Try it » Output the records precisely as they stand. Pictures are to be skipped.

Dataset entries »
::::::::::

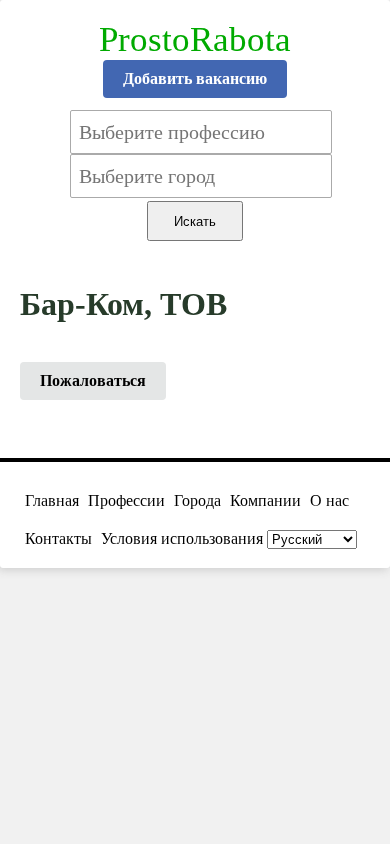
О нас (329, 500)
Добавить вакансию (195, 78)
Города (197, 500)
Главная (52, 500)
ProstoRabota (195, 39)
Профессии (126, 500)
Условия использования (182, 538)
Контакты (58, 538)
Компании (265, 500)
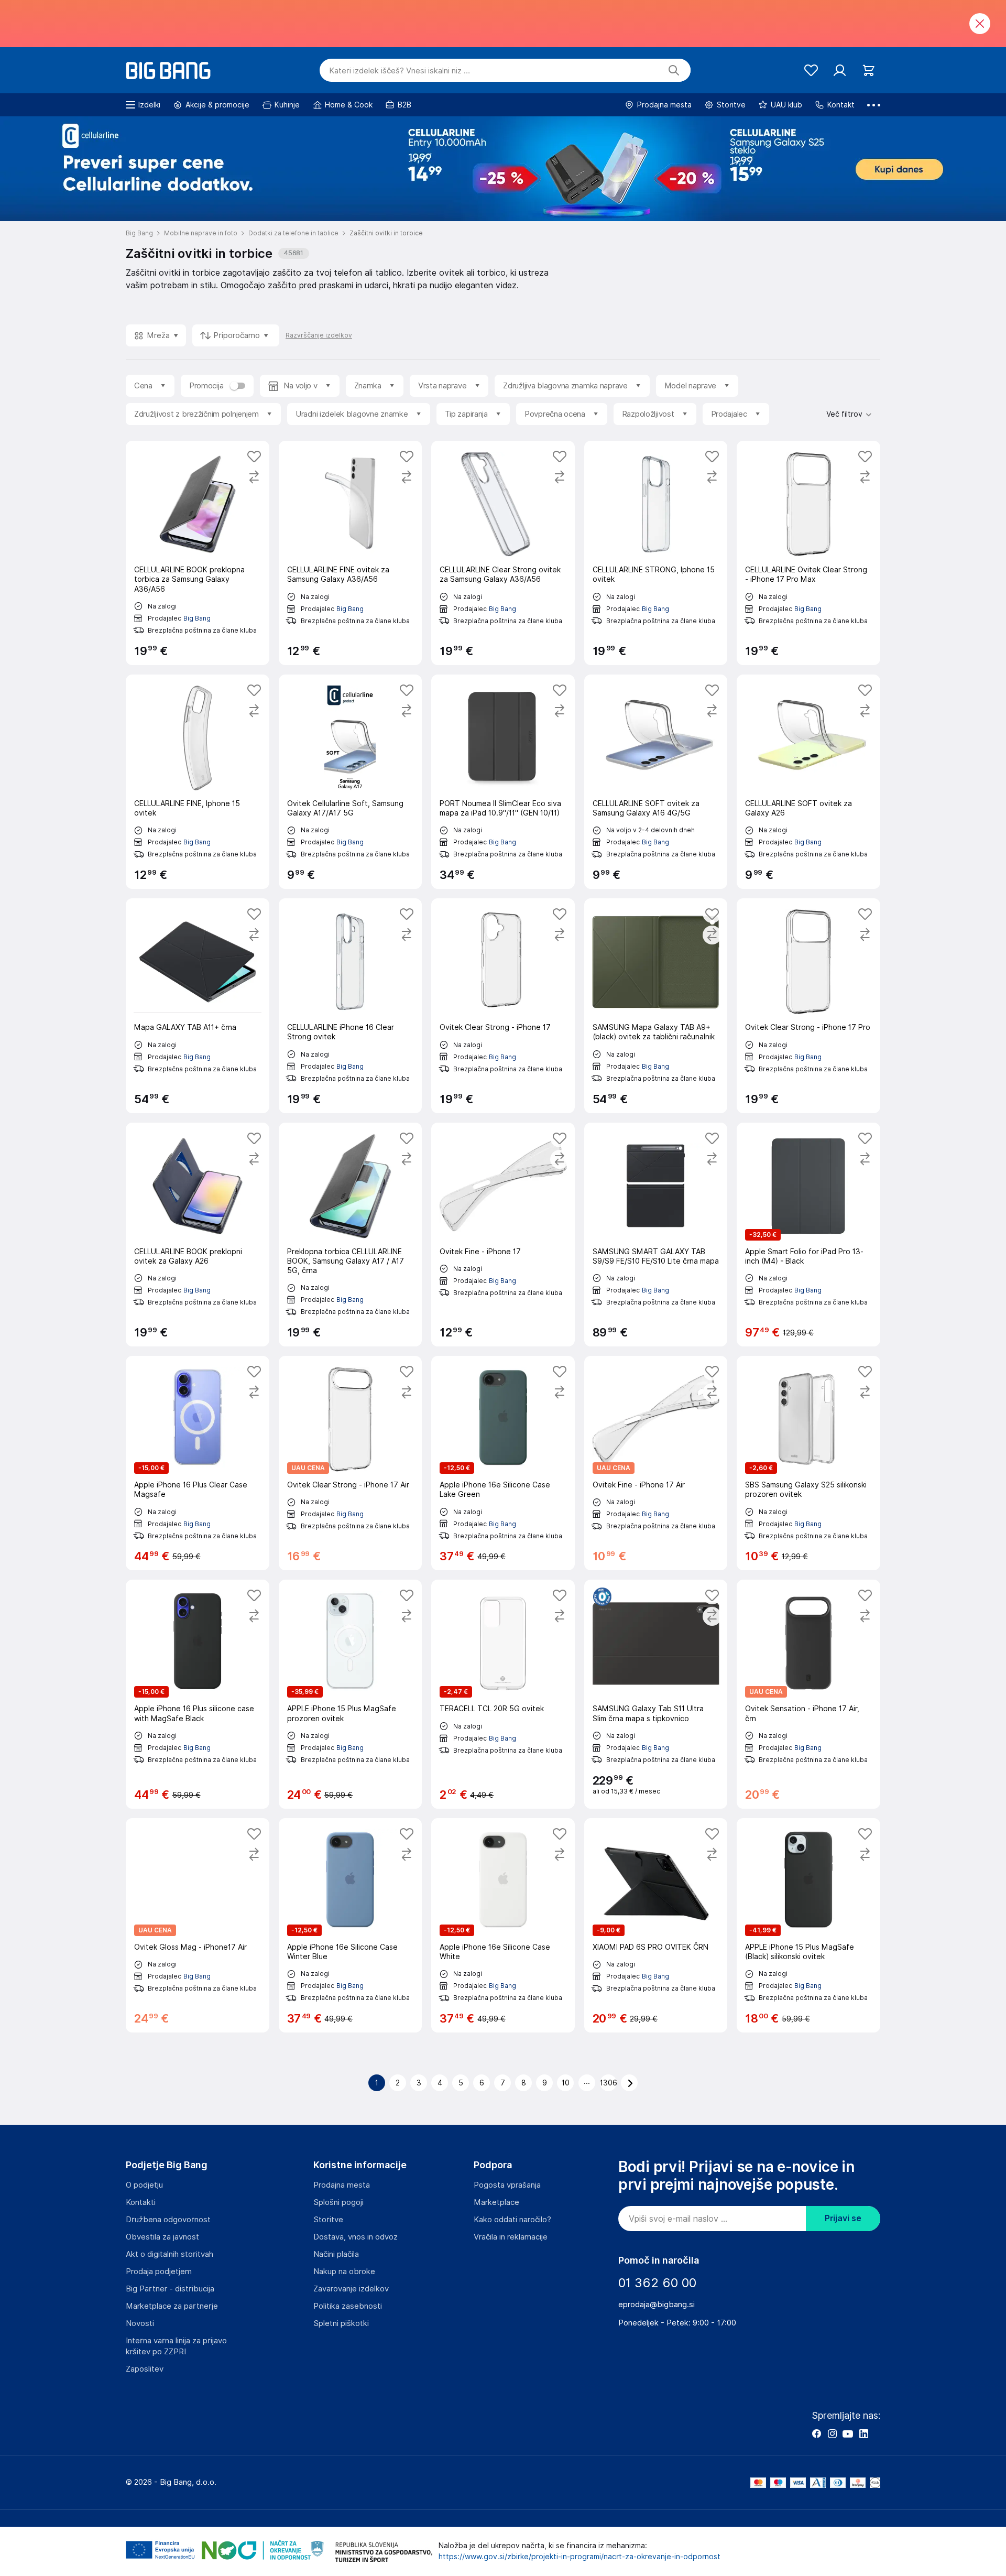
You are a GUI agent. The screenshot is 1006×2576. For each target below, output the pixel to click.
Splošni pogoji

::::::::::

Result for this task »
О нас (329, 500)
Добавить вакансию (195, 78)
Города (197, 500)
Главная (52, 500)
ProstoRabota (195, 39)
Профессии (126, 500)
Условия использования (182, 538)
Контакты (58, 538)
Компании (265, 500)
You are a GUI agent. The screenshot is 1006×2576. For each target below, output the pixel to click.
Splošni pogoji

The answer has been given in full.